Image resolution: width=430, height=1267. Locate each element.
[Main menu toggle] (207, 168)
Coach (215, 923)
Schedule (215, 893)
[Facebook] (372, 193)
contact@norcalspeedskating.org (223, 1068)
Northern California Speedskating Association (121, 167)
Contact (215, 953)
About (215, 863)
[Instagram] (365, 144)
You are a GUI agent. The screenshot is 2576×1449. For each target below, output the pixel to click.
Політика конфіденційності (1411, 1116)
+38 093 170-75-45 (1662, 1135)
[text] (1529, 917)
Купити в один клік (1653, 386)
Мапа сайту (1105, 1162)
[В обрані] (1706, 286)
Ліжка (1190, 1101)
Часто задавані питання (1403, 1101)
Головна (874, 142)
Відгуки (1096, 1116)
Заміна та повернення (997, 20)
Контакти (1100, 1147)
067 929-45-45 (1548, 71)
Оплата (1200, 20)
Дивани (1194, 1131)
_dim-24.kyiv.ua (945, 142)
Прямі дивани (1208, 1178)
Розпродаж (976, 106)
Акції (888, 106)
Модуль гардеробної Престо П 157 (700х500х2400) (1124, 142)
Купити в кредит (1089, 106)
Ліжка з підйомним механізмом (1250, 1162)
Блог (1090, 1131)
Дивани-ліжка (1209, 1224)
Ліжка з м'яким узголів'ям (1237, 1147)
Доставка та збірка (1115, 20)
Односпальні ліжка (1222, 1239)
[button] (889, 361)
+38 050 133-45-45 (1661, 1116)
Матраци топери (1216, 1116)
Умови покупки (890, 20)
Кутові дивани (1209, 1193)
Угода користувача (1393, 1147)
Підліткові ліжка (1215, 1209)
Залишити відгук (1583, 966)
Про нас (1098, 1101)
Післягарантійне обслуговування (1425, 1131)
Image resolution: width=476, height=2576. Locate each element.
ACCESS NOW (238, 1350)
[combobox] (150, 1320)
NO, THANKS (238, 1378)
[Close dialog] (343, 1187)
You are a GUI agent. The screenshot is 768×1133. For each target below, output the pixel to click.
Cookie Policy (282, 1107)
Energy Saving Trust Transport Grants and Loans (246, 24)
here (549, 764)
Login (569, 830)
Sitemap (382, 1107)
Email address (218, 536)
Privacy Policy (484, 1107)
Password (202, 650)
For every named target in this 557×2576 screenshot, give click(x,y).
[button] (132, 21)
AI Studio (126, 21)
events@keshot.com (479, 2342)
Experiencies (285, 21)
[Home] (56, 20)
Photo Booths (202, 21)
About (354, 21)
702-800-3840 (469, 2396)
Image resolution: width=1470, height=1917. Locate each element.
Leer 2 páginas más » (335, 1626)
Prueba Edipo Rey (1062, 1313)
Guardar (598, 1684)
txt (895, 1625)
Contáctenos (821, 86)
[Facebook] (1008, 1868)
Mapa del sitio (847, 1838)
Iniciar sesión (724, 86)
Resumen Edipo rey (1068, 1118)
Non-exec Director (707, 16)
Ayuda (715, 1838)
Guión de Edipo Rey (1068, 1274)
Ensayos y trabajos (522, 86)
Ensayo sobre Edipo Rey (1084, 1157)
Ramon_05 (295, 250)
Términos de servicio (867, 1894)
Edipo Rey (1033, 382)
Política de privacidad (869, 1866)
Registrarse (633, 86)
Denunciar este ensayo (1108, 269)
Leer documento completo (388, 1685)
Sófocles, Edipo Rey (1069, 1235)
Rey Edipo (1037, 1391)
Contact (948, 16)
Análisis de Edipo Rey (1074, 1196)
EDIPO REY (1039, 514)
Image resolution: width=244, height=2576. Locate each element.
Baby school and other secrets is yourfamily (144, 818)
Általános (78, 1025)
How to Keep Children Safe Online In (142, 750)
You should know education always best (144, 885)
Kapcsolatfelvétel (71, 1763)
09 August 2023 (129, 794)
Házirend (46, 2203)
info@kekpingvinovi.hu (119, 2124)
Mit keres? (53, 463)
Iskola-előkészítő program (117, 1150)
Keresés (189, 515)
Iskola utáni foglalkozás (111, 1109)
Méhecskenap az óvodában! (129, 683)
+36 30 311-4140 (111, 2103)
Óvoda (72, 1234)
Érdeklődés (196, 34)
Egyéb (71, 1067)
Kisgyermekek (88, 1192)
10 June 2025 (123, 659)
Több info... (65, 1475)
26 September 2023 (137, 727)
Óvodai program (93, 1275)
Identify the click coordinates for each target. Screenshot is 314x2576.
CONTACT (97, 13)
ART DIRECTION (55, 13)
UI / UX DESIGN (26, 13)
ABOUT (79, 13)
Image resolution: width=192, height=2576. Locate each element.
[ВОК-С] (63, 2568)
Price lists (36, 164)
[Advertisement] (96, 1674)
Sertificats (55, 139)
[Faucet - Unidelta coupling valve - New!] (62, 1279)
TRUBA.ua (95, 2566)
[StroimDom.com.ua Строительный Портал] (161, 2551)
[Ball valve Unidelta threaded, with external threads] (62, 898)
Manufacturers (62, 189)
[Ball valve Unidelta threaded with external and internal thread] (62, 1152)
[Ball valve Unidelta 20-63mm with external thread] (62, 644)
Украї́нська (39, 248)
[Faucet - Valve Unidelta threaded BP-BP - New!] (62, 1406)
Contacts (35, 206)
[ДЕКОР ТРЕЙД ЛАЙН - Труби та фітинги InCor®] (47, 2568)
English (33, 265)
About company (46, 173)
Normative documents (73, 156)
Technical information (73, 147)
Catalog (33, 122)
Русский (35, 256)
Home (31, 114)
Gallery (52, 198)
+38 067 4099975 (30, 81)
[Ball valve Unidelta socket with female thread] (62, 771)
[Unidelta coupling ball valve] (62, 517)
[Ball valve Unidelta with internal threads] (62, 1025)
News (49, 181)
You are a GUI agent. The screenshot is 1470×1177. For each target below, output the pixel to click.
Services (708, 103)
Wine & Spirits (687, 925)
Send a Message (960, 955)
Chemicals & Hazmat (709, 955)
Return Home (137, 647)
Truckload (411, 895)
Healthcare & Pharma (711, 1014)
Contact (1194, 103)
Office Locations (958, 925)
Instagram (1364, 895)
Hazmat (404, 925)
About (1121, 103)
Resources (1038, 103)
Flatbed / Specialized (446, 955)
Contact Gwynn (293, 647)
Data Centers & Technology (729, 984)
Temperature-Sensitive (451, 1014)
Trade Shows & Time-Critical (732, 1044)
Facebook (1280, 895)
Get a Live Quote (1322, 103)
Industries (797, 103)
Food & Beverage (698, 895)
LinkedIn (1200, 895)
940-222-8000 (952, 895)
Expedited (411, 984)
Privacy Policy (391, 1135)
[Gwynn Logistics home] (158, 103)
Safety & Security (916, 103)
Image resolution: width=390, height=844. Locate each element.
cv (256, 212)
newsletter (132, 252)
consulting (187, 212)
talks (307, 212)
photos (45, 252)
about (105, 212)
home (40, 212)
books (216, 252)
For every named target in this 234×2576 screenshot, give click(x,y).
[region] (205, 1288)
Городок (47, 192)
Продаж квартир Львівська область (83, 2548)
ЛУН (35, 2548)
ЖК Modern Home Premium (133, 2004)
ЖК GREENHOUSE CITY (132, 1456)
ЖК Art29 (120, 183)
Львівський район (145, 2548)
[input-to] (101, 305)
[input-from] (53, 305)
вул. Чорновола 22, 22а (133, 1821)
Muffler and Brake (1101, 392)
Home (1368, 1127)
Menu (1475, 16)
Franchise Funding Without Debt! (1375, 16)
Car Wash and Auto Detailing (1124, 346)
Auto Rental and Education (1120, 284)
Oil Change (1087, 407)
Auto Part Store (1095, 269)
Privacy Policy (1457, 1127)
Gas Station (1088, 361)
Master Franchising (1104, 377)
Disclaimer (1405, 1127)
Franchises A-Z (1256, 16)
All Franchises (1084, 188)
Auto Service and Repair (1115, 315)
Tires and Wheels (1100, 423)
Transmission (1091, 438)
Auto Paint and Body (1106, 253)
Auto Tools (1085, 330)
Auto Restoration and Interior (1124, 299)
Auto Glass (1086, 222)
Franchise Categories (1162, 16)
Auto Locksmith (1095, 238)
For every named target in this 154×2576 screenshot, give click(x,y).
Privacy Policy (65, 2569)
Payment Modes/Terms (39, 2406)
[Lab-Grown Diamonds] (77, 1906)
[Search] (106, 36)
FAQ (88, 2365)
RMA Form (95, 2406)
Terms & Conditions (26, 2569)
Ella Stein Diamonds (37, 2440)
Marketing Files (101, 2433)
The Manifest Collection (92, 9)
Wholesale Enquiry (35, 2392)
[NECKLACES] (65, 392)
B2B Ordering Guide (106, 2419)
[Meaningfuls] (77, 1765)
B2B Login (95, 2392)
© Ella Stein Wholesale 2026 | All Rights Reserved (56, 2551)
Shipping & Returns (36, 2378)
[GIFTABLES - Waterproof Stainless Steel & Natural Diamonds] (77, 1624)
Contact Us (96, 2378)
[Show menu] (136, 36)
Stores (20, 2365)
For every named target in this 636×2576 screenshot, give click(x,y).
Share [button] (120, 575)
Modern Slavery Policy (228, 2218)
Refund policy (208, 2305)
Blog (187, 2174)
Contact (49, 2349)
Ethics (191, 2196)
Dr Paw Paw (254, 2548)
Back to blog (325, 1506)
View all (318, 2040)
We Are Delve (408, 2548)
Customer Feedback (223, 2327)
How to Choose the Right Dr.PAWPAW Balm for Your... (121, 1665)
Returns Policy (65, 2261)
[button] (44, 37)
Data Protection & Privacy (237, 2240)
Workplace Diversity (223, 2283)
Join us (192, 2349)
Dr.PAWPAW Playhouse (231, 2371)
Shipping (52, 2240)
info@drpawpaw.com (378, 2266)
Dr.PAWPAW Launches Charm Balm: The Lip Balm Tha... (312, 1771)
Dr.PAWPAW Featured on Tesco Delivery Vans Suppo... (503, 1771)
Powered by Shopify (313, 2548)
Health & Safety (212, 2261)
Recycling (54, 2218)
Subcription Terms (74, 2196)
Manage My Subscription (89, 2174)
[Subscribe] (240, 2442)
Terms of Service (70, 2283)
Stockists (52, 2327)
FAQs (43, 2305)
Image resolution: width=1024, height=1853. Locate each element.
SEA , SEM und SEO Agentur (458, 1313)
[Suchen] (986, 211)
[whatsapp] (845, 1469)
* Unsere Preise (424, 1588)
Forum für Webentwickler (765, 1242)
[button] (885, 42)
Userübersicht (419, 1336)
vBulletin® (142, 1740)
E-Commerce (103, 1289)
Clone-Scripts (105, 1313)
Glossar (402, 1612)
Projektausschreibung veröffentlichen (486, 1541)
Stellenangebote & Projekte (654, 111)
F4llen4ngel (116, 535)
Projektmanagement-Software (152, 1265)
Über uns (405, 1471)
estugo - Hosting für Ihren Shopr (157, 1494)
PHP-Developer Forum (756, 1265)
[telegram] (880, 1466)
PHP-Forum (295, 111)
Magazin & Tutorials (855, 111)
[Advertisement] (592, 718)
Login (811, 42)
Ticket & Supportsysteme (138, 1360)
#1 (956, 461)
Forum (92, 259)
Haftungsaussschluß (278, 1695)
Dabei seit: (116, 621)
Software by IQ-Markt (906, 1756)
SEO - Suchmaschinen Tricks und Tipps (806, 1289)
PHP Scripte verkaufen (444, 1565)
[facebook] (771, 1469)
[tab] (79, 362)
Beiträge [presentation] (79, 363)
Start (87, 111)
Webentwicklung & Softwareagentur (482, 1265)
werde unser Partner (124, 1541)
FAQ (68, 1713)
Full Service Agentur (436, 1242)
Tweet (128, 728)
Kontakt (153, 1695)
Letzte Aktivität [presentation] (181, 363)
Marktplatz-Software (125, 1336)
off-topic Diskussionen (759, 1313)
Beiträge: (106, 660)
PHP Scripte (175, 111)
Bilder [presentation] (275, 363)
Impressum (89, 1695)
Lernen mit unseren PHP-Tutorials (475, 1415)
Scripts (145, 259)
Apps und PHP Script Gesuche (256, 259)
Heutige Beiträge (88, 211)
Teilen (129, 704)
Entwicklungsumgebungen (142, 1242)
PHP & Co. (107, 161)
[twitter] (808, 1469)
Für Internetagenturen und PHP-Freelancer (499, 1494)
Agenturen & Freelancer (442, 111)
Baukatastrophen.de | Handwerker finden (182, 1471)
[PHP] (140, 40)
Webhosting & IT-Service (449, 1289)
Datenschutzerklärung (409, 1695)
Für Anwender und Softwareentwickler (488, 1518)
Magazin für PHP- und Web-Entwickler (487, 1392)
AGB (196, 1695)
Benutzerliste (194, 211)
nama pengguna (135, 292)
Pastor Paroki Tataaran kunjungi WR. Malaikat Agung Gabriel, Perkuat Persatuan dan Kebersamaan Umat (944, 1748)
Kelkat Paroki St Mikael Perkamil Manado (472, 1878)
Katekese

....................

- **TASK ITEM**
Reproduce every line of the entries above, unchanged, from the very first one down to and including the line containing "Відгуки (1096, 1116)".

- **RESULT OF THIS EXERCISE**
Image resolution: width=430, height=1267. Locate each element.
[Main menu toggle] (207, 168)
Coach (215, 923)
Schedule (215, 893)
[Facebook] (372, 193)
contact@norcalspeedskating.org (223, 1068)
Northern California Speedskating Association (121, 167)
Contact (215, 953)
About (215, 863)
[Instagram] (365, 144)
You are a GUI agent. The screenshot is 2576×1449. For each target below, output the pixel to click.
Політика конфіденційності (1411, 1116)
+38 093 170-75-45 (1662, 1135)
[text] (1529, 917)
Купити в один клік (1653, 386)
Мапа сайту (1105, 1162)
[В обрані] (1706, 286)
Ліжка (1190, 1101)
Часто задавані питання (1403, 1101)
Головна (874, 142)
Відгуки (1096, 1116)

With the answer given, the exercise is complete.